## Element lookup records
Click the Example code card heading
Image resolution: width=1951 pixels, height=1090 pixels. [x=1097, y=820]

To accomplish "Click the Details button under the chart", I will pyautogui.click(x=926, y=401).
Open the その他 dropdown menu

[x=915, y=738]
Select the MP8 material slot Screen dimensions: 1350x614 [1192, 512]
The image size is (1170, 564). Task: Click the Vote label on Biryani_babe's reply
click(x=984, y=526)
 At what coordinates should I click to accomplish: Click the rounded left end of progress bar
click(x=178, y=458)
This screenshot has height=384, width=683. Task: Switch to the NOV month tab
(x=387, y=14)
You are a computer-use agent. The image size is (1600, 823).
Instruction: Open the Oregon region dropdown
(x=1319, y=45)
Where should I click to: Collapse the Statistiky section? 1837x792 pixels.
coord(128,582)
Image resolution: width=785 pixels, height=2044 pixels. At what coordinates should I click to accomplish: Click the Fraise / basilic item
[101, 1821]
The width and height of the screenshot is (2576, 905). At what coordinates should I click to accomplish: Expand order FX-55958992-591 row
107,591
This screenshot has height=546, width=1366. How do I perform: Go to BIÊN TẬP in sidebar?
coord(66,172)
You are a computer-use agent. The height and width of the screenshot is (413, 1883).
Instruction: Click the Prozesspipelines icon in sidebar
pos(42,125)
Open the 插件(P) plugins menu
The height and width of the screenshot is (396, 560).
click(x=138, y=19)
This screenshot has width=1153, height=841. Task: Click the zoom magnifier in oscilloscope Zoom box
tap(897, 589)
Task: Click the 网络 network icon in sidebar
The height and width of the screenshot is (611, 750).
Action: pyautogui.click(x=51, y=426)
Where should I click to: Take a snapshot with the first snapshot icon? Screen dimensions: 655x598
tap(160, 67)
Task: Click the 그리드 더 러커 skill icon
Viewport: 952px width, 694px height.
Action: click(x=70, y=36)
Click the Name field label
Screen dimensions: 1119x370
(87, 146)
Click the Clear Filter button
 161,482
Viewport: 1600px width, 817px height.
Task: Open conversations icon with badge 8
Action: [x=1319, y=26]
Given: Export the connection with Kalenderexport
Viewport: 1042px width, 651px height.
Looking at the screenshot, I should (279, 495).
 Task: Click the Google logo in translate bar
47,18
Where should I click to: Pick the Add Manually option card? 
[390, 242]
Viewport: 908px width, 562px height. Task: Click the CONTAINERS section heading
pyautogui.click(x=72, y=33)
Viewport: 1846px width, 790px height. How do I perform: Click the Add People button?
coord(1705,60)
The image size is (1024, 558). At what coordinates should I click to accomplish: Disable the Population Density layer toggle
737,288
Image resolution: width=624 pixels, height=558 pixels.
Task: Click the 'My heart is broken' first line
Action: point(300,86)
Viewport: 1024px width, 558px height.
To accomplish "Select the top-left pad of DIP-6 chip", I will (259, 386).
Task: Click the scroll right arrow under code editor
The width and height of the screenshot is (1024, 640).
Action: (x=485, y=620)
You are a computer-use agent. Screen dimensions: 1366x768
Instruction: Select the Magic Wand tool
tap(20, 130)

## What is asked
Please reproduce verbatim the lines from the beginning of the records down to and including the line that contains "Select the MP8".

## Exercise solution
Click the Example code card heading
Image resolution: width=1951 pixels, height=1090 pixels. [x=1097, y=820]

To accomplish "Click the Details button under the chart", I will pyautogui.click(x=926, y=401).
Open the その他 dropdown menu

[x=915, y=738]
Select the MP8 material slot Screen dimensions: 1350x614 [1192, 512]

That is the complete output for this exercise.